(Saved entries)
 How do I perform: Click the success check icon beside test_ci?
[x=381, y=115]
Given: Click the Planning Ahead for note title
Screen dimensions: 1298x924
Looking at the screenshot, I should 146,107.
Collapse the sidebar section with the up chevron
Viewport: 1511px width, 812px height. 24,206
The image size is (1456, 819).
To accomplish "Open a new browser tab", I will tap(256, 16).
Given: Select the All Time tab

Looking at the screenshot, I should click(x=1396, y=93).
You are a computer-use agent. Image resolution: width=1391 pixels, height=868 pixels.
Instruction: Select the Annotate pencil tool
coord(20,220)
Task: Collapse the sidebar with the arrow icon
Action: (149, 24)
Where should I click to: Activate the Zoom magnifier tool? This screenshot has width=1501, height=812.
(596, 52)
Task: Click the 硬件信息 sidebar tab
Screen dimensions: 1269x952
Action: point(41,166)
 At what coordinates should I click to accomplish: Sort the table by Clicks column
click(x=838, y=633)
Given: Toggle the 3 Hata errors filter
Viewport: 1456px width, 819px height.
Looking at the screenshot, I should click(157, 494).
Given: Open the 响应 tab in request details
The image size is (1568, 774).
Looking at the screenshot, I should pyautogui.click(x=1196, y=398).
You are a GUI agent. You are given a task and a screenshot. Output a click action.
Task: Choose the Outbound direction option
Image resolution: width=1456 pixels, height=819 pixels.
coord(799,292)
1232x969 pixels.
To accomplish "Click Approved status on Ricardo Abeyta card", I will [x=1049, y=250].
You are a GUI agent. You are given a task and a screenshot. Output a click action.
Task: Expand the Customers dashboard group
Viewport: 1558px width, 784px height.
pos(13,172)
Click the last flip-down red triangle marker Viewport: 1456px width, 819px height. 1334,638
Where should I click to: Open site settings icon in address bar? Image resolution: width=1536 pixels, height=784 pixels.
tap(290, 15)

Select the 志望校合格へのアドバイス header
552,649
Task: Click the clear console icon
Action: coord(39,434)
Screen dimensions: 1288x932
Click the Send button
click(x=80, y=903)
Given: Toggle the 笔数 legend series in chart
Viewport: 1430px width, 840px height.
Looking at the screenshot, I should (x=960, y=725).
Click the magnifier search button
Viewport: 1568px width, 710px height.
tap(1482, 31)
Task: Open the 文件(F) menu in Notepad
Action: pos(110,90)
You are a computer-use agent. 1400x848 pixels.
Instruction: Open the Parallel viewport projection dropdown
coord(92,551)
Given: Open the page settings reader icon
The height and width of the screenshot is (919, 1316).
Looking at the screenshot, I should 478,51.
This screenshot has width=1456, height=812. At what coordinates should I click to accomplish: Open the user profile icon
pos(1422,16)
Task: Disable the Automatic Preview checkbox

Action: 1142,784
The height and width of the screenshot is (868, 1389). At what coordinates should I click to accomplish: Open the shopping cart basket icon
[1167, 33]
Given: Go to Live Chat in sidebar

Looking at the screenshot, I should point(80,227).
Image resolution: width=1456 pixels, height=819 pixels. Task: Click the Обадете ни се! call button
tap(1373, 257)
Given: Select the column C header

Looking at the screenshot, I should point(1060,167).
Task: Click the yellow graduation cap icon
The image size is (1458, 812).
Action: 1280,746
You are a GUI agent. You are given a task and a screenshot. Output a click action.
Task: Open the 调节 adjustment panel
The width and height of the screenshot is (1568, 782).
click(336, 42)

| ASSIGNED TASK |
Please repeat the entries above exactly as they read.

| REPLY |
 How do I perform: Click the success check icon beside test_ci?
[x=381, y=115]
Given: Click the Planning Ahead for note title
Screen dimensions: 1298x924
Looking at the screenshot, I should 146,107.
Collapse the sidebar section with the up chevron
Viewport: 1511px width, 812px height. 24,206
The image size is (1456, 819).
To accomplish "Open a new browser tab", I will tap(256, 16).
Given: Select the All Time tab

Looking at the screenshot, I should click(x=1396, y=93).
You are a computer-use agent. Image resolution: width=1391 pixels, height=868 pixels.
Instruction: Select the Annotate pencil tool
coord(20,220)
Task: Collapse the sidebar with the arrow icon
Action: (149, 24)
Where should I click to: Activate the Zoom magnifier tool? This screenshot has width=1501, height=812.
(596, 52)
Task: Click the 硬件信息 sidebar tab
Screen dimensions: 1269x952
Action: point(41,166)
 At what coordinates should I click to accomplish: Sort the table by Clicks column
click(x=838, y=633)
Given: Toggle the 3 Hata errors filter
Viewport: 1456px width, 819px height.
Looking at the screenshot, I should click(157, 494).
Given: Open the 响应 tab in request details
The image size is (1568, 774).
Looking at the screenshot, I should pyautogui.click(x=1196, y=398).
You are a GUI agent. You are given a task and a screenshot. Output a click action.
Task: Choose the Outbound direction option
Image resolution: width=1456 pixels, height=819 pixels.
coord(799,292)
1232x969 pixels.
To accomplish "Click Approved status on Ricardo Abeyta card", I will [x=1049, y=250].
You are a GUI agent. You are given a task and a screenshot. Output a click action.
Task: Expand the Customers dashboard group
Viewport: 1558px width, 784px height.
pos(13,172)
Click the last flip-down red triangle marker Viewport: 1456px width, 819px height. 1334,638
Where should I click to: Open site settings icon in address bar? Image resolution: width=1536 pixels, height=784 pixels.
tap(290, 15)

Select the 志望校合格へのアドバイス header
552,649
Task: Click the clear console icon
Action: coord(39,434)
Screen dimensions: 1288x932
Click the Send button
click(x=80, y=903)
Given: Toggle the 笔数 legend series in chart
Viewport: 1430px width, 840px height.
Looking at the screenshot, I should (x=960, y=725).
Click the magnifier search button
Viewport: 1568px width, 710px height.
tap(1482, 31)
Task: Open the 文件(F) menu in Notepad
Action: pos(110,90)
You are a computer-use agent. 1400x848 pixels.
Instruction: Open the Parallel viewport projection dropdown
coord(92,551)
Given: Open the page settings reader icon
The height and width of the screenshot is (919, 1316).
Looking at the screenshot, I should 478,51.
This screenshot has width=1456, height=812. At what coordinates should I click to accomplish: Open the user profile icon
pos(1422,16)
Task: Disable the Automatic Preview checkbox

Action: 1142,784
The height and width of the screenshot is (868, 1389). At what coordinates should I click to accomplish: Open the shopping cart basket icon
[1167, 33]
Given: Go to Live Chat in sidebar

Looking at the screenshot, I should point(80,227).
Image resolution: width=1456 pixels, height=819 pixels. Task: Click the Обадете ни се! call button
tap(1373, 257)
Given: Select the column C header

Looking at the screenshot, I should point(1060,167).
Task: Click the yellow graduation cap icon
The image size is (1458, 812).
Action: 1280,746
You are a GUI agent. You are given a task and a screenshot. Output a click action.
Task: Open the 调节 adjustment panel
The width and height of the screenshot is (1568, 782).
click(336, 42)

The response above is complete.